Aims Clinical effects of rate-adaptive pacing in heart failure patients with chronotropic incompetence (CI) undergoing cardiac resynchronization therapy (CRT) remain unclear. Closed loop stimulation (CLS) is a new rate-adaptive sensor in CRT devices. We evaluated the effectiveness of CLS in CRT patients with severe CI, focusing primarily on key prognostic variables assessed by cardiopulmonary exercise (CPX) testing. Methods and results In the randomized, crossover, multicentre BIO|CREATE study, 20 CRT patients with severe CI and NYHA Class II/III (60%/40%) were randomized 1:1 to the sequence DDD-40 mode to DDD-CLS mode, or the sequence DDD-CLS mode to DDD-40 mode (1 month in each mode). Patients underwent symptom-limited treadmill-based CPX test in each mode. An improvement (decrease) of the ventilatory efficiency (VE) slope of ≥5% during CLS was regarded as positive response to CLS. Seventeen patients with full data sets had a mean intra-individual VE slope change of −1.8 ± 3.0 (−4.1%) with CLS (P = 0.23). Eight patients (47%) were CLS responders, with a −6.1 ± 2.7 (−16.4%) slope change (P = 0.029).
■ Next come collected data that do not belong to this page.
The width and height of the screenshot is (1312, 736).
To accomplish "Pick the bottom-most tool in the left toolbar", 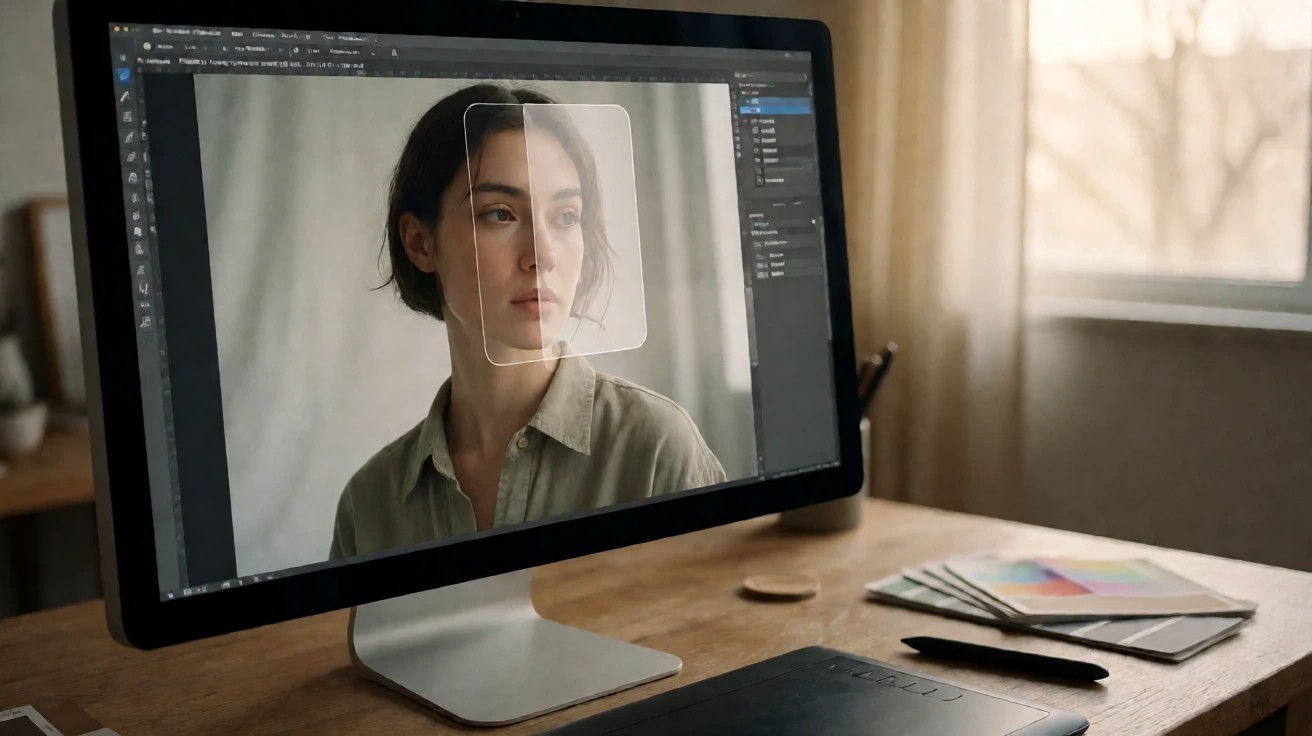I will pos(145,321).
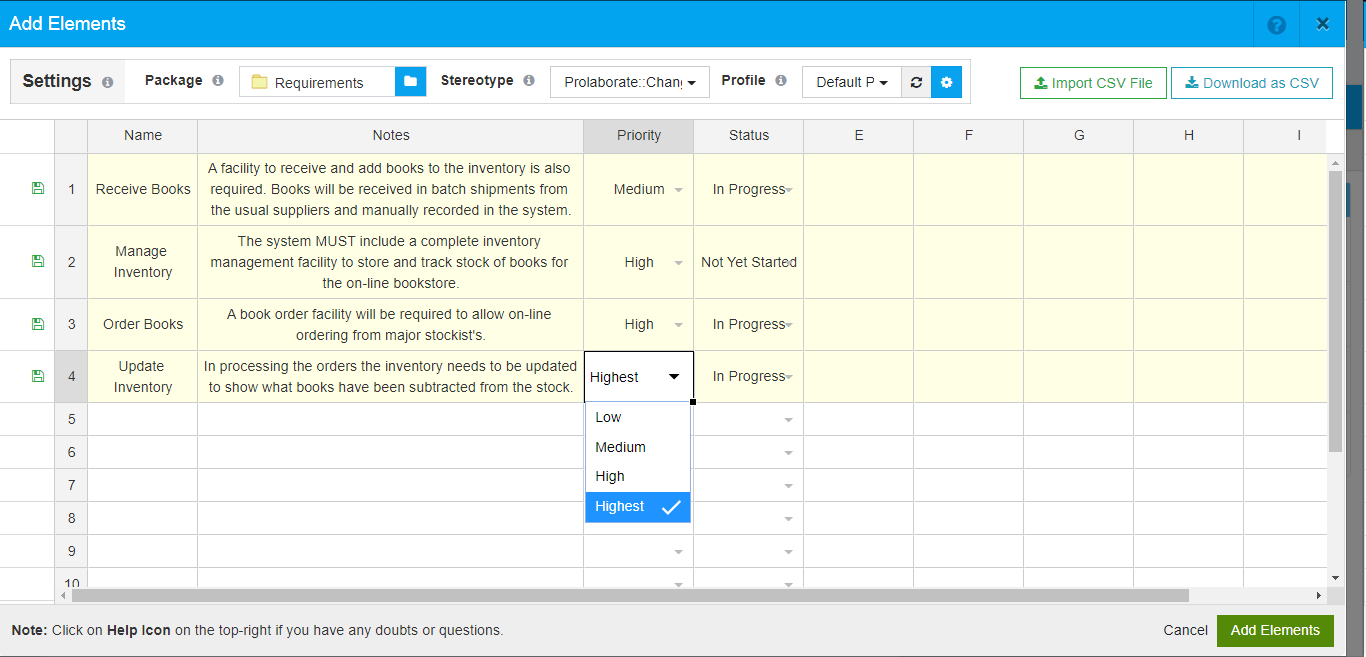Click the Add Elements button
1366x657 pixels.
(x=1275, y=630)
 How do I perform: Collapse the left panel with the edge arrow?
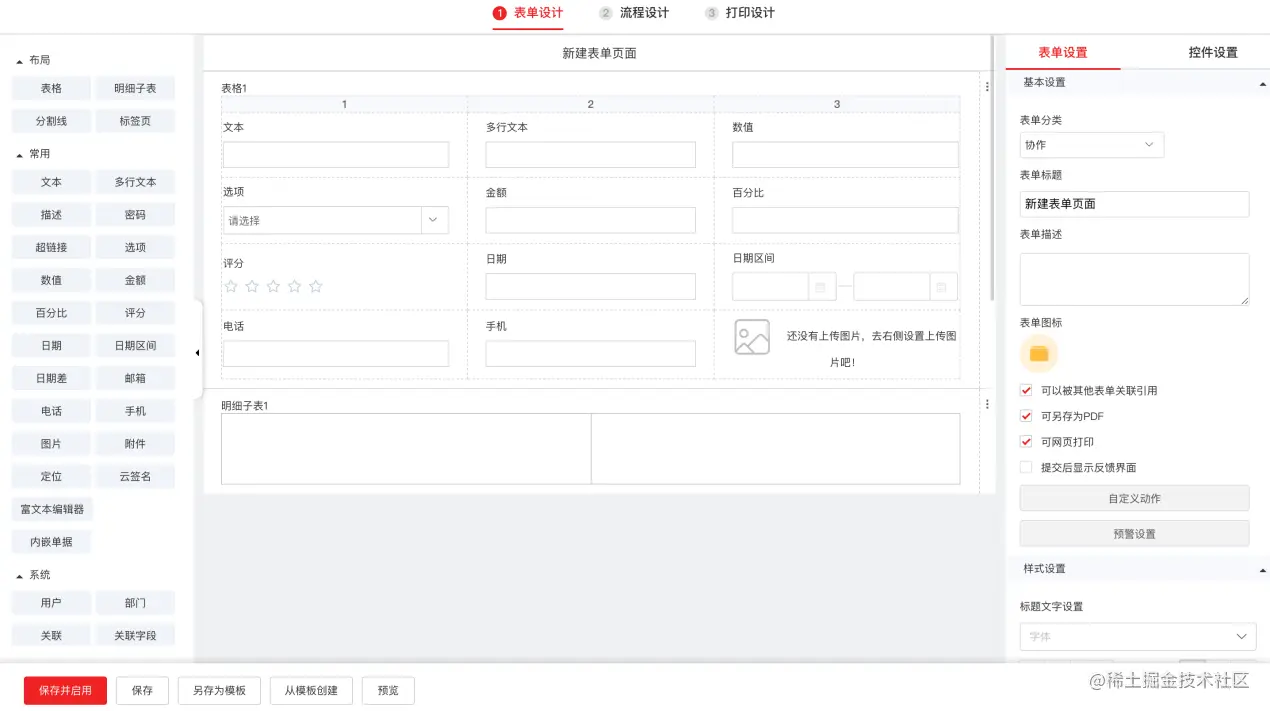click(x=197, y=353)
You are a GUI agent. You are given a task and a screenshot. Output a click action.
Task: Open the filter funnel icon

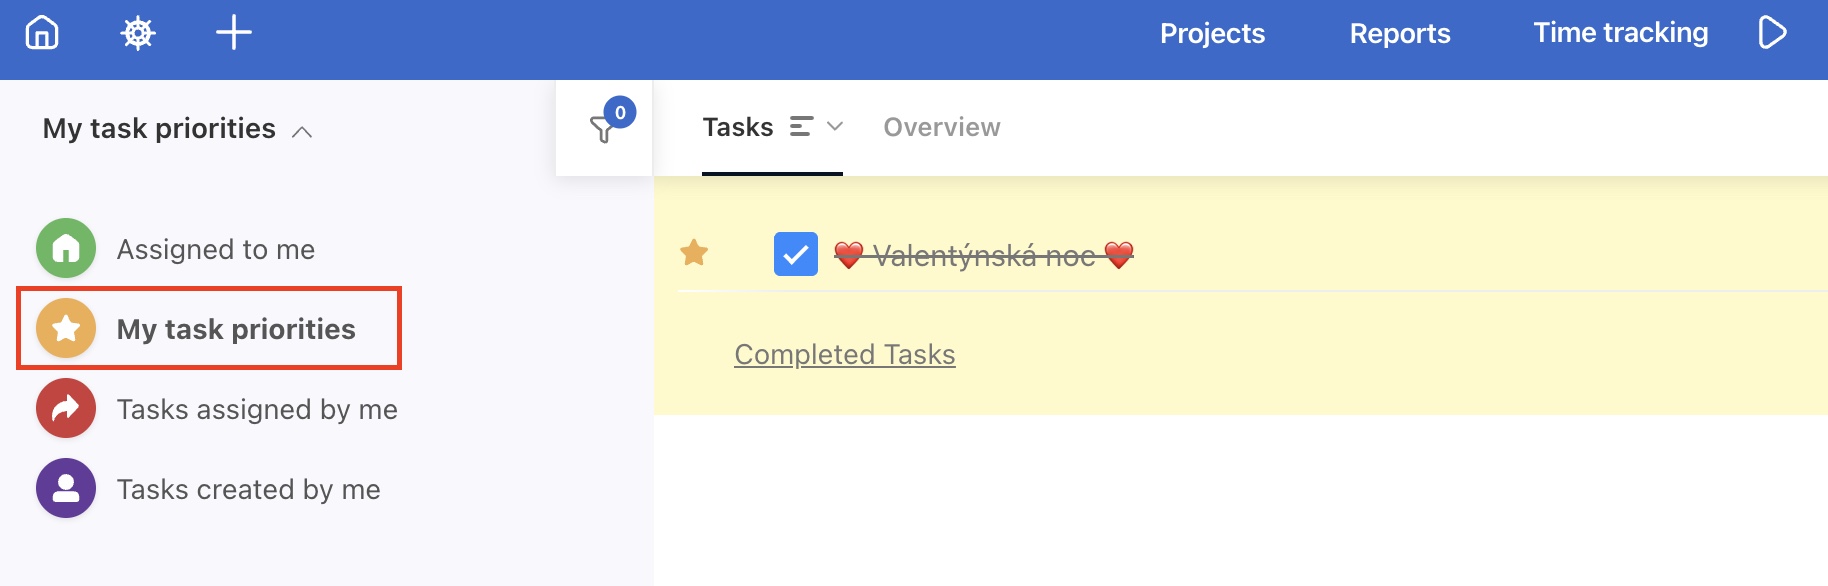click(603, 129)
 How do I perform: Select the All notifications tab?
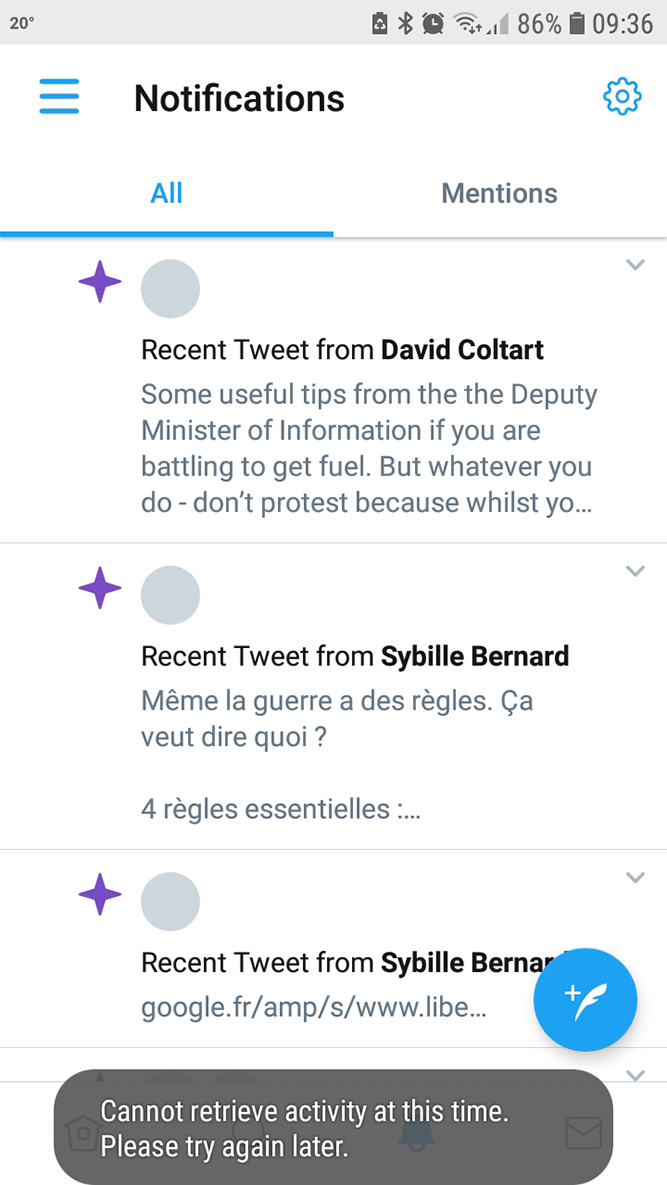166,193
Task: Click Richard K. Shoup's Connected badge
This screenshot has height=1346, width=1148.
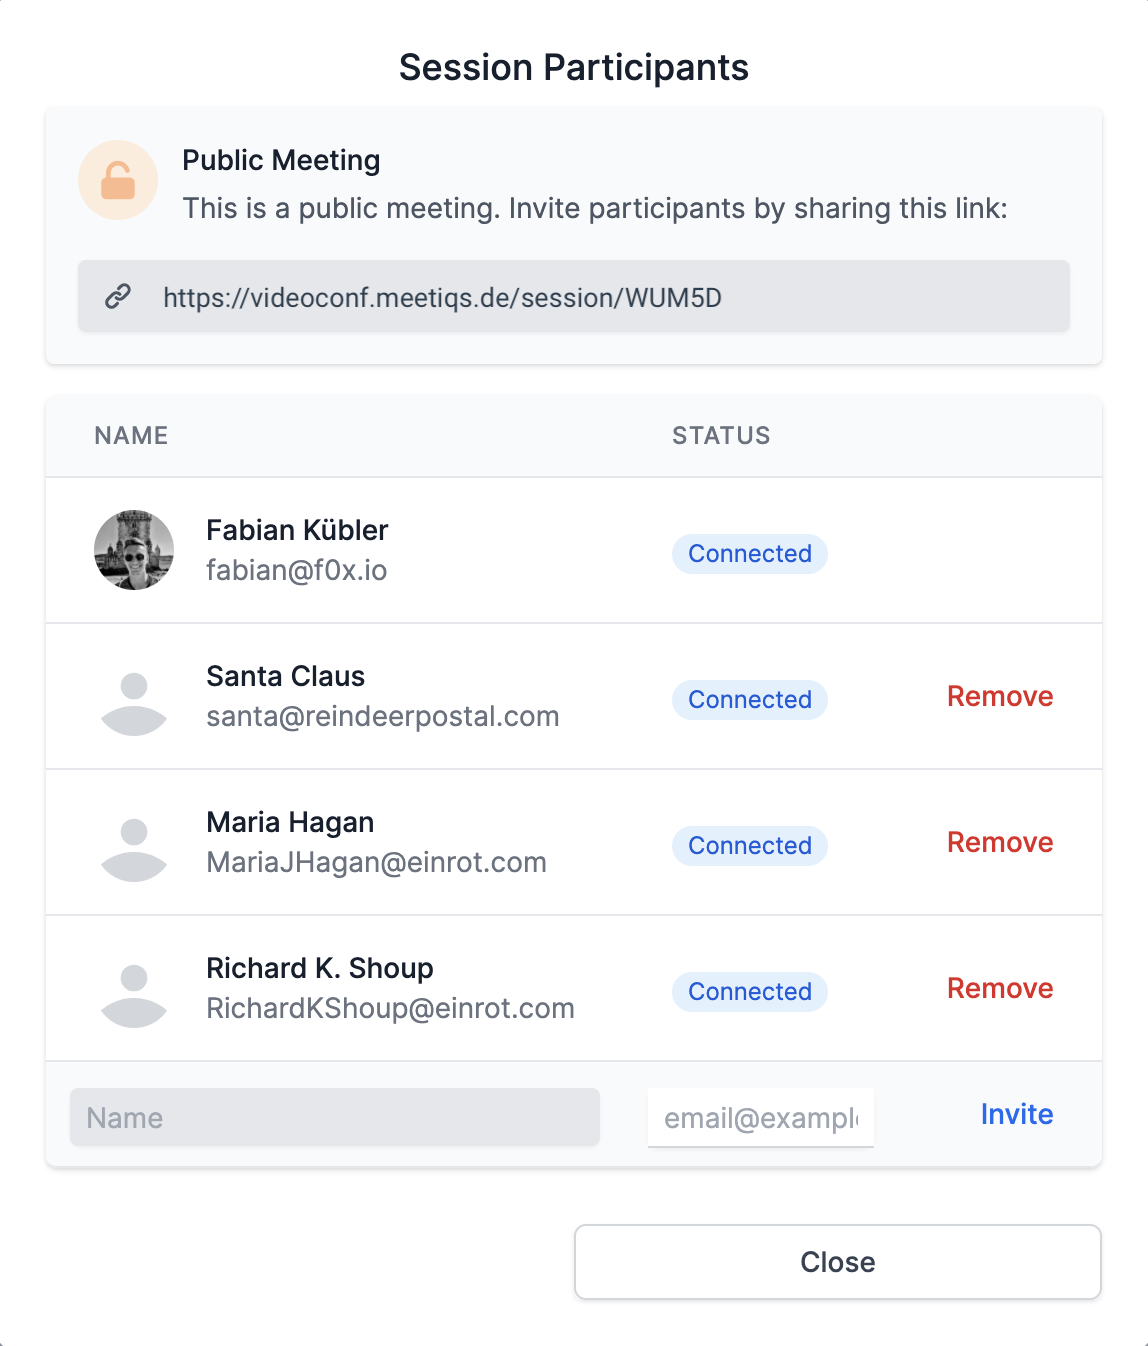Action: [750, 992]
Compared to non-responders, CLS responders had a higher left ventricular (LV) ejection fraction (46 ± 3 vs. 36 ± 9%; P = 0.0070), smaller end-diastolic LV volume (121 ± 34 vs. 181 ± 41 mL; P = 0.0085), smaller end-systolic LV volume (65 ± 23 vs. 114 ± 39 mL; P = 0.0076), and were predominantly in NYHA Class II (P = 0.0498). Conclusion The data of the present pilot study are compatible with the notion that CLS activation may improve VE slope in CRT patients with severe CI and less advanced heart failure. Further research is needed to determine the long-term clinical outcomes of CLS.